Monsieur l’inspecteur, si je puis me permettre, puisque je suis citée directement dans le texte. J’ai laissé des indices. Le premier étant resté un bon moment sur la table de nuit de ta “Princesse” numéro uno. Rylee, attention, je ne l’accuse pas. Je dis juste que, que tu me crois ou pas JB, j’ai retenu tes cours. Enfin les révisions pour être exacte. Les Sanders ne sont pas des parents lambda. Est-ce que tu les connais ? A par le passage éclair au mariage de Zac et Megara… je crois bien qu’ils ne sont jamais venus ici. Qui sait, ça va peut-être bien changer.

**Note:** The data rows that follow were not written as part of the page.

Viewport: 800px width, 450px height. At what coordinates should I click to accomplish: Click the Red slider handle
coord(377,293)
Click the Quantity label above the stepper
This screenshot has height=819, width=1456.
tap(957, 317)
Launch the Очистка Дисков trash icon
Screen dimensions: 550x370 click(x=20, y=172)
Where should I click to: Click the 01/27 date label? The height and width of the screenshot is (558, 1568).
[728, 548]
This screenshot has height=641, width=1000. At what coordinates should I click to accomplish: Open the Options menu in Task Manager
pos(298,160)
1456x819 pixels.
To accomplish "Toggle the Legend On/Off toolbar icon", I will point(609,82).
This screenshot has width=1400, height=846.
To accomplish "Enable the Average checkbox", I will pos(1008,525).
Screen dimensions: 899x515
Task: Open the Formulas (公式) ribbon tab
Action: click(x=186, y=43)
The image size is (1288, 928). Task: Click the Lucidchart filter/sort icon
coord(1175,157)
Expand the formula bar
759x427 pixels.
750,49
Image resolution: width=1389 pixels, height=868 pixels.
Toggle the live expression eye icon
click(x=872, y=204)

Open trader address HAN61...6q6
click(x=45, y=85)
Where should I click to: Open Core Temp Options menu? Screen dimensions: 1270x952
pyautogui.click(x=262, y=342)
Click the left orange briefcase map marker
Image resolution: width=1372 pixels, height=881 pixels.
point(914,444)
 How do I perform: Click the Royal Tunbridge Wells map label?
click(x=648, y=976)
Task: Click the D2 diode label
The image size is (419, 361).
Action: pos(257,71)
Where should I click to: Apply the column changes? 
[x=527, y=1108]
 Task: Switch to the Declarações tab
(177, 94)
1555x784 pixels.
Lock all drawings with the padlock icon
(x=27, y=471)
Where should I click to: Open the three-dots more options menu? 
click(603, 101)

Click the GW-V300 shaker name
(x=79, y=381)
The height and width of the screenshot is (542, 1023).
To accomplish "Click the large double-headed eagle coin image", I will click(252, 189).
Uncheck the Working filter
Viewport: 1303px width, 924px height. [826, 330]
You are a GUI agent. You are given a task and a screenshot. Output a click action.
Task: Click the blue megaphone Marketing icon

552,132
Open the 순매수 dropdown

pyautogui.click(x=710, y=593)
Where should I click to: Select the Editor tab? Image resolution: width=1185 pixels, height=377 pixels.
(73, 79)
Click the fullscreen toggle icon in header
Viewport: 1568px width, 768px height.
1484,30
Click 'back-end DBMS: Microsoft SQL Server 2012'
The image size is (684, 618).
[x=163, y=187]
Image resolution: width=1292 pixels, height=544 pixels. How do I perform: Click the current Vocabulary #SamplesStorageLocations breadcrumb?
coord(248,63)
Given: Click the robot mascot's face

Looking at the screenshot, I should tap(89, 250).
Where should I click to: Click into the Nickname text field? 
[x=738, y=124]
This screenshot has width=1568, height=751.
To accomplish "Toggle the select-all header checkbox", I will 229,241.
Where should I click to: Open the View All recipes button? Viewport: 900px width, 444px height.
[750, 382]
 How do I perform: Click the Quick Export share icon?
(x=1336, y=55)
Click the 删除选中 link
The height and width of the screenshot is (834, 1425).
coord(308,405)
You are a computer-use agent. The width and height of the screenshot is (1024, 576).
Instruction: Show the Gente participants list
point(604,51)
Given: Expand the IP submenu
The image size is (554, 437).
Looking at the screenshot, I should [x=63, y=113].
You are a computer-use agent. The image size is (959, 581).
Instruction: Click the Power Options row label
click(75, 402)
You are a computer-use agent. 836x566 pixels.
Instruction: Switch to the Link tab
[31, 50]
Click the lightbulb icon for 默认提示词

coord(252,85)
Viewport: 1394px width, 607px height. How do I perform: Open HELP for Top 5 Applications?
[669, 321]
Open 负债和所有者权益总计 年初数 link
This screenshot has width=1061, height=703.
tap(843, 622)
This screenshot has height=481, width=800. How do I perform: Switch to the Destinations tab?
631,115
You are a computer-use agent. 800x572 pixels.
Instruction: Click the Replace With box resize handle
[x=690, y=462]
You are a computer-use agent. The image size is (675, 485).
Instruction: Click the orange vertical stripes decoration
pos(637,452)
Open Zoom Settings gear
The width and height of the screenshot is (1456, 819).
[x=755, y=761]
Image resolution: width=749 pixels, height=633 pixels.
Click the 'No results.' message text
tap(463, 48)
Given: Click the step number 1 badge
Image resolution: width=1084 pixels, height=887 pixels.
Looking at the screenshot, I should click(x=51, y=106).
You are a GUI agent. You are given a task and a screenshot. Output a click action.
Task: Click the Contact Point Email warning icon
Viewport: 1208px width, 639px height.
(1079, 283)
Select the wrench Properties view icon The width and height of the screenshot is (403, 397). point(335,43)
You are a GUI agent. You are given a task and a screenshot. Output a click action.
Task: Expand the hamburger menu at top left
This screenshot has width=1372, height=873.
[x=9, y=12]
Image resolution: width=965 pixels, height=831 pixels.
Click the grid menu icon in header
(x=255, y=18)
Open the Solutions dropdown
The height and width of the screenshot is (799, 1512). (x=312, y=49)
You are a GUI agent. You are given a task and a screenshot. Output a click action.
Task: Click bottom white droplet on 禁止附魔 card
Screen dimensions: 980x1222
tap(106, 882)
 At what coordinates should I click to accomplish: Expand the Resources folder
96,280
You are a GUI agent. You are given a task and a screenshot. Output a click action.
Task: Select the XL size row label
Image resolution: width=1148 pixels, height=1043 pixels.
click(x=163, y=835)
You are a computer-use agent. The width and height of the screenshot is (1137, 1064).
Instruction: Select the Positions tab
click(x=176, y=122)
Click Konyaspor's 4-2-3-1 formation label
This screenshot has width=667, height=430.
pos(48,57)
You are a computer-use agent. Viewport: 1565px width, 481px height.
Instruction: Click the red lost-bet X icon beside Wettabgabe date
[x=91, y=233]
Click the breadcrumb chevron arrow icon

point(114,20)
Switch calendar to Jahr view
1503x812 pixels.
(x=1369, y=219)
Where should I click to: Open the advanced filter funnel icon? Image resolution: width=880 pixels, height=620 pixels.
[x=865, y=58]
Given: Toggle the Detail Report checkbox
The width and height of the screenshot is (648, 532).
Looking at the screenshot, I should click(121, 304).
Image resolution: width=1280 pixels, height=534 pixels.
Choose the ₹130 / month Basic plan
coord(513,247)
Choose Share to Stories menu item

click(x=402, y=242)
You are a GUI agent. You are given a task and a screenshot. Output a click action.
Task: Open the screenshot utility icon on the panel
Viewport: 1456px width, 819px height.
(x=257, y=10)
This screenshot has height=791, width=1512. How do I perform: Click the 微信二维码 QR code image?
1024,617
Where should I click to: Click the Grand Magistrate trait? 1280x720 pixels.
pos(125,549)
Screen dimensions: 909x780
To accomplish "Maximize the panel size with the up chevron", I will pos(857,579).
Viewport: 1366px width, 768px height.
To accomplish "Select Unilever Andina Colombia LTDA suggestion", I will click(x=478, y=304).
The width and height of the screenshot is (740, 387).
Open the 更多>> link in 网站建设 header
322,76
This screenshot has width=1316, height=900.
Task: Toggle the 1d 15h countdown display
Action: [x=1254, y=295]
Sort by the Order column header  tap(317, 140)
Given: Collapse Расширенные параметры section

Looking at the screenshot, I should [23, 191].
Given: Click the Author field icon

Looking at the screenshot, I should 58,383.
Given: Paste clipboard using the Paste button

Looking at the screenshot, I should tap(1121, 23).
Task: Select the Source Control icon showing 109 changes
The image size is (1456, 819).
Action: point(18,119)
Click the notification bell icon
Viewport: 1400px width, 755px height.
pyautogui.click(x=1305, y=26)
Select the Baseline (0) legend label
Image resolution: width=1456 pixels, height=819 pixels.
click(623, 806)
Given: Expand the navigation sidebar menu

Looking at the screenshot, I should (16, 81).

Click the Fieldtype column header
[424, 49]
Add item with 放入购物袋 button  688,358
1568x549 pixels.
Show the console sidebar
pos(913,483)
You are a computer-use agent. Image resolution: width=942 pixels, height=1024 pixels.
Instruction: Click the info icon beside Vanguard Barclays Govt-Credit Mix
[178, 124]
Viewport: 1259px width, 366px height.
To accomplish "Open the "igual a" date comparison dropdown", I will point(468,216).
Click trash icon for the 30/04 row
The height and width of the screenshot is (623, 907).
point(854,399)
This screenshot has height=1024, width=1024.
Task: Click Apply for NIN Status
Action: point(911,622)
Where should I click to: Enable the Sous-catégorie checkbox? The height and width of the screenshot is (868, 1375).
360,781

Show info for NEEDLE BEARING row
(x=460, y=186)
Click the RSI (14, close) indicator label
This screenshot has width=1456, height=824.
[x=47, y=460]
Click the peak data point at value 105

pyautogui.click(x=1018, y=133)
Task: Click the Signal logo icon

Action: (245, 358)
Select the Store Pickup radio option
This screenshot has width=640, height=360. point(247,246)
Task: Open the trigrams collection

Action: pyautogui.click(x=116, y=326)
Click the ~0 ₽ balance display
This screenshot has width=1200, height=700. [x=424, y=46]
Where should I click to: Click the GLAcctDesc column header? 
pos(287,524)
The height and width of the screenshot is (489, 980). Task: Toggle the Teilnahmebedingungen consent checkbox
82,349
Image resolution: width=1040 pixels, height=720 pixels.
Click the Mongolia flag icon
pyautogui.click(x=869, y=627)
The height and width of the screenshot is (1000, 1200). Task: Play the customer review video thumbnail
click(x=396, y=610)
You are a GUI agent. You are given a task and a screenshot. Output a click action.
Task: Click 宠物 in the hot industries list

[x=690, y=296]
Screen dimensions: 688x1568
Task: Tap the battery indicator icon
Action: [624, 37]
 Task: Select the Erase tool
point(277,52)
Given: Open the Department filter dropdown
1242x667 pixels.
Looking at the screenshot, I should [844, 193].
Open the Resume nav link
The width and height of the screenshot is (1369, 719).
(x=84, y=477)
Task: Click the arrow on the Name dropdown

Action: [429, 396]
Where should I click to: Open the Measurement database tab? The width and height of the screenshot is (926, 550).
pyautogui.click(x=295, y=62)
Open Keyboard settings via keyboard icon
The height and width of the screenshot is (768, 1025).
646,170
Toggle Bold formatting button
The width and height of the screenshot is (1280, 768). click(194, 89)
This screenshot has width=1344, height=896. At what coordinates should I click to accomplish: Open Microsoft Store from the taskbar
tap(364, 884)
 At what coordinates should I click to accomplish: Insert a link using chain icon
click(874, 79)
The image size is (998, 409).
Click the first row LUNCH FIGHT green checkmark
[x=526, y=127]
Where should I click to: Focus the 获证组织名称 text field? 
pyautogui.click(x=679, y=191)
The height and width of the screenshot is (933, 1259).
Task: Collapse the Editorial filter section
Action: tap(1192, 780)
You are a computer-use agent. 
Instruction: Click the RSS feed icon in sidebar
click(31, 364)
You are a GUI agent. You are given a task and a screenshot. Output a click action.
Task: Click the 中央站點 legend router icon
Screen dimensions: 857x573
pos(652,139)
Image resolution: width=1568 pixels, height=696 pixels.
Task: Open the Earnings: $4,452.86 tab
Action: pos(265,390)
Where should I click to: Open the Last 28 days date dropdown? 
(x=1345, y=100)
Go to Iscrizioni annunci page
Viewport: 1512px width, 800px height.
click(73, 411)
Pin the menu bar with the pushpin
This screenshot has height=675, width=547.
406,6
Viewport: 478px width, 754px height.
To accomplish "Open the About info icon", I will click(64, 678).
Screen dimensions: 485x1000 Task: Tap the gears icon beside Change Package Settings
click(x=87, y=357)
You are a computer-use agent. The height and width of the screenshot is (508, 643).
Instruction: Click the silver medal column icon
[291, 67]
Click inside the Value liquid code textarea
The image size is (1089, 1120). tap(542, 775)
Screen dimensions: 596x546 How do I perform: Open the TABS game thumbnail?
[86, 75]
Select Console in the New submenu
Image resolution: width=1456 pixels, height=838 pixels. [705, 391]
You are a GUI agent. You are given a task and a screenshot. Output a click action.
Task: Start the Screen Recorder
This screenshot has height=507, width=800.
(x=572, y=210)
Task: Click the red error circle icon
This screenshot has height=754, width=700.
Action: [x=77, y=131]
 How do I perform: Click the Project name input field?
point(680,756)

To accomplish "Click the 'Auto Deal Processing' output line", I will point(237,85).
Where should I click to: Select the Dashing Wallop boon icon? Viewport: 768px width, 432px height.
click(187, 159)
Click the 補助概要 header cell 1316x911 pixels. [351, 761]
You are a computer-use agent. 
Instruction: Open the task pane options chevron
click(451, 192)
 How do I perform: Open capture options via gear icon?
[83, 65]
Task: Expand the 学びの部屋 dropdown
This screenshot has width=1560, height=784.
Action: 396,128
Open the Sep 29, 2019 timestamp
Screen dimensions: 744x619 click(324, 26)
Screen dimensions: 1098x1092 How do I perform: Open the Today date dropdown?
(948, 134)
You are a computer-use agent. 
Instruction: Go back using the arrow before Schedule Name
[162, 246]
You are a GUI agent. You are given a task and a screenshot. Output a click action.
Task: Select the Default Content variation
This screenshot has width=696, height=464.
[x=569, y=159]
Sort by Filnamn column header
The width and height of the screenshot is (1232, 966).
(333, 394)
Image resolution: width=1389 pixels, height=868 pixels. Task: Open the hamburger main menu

« T’as capté. C’est la merde. » Se contente de répondre Junior à son supérieur. Il tâte la tasse sans vraiment la voir. Il fixe le vide. L’esprit vivote dans un océans de pensées négatives. La drogue sert normalement à briser le mouvement. C’est bien pour ça que le jeune désespéré est retourné dedans. Avant cette épineuse affaire tout allait bien. « Ca aurait pas dû se passer comme ça. » Un geste d’humeur manque de faire tomber le couvert qu’il cogne au passage. Un long reniflement aide à évacuer la trachée des fluides corporelles.
Zac ne dit rien. Il ne discute pas ce que lui dit Jean-Baptiste. La rébellion prend une énergie qu’il n’a pas. Il ne le met pas en pratique pour autant. Car en plus du fait qu’il n’a pas faim… Il a en lui cet acide qui le ronge. La culpabilité qui provoque des raisonnements basiques et inébranlables. Lui… manger ? Alors que sa soeur est entrain de vivre l’enfer quelque part sur Terre. C’était tout simplement absurde.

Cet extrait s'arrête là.